== Work required ==
Would you copy all lines in the data that contain the word "link"?

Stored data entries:

--------

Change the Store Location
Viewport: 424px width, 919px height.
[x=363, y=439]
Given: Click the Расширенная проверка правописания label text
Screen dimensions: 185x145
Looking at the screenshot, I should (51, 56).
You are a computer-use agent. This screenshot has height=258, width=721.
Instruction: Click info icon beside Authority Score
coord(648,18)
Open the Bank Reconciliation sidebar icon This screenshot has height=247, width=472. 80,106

--------

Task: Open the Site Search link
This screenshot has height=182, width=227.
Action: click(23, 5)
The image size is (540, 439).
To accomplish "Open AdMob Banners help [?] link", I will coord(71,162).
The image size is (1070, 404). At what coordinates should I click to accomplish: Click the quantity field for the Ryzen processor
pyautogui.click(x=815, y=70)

--------

== Task response ==
Task: Open the Site Search link
To accomplish "Open AdMob Banners help [?] link", I will coord(71,162).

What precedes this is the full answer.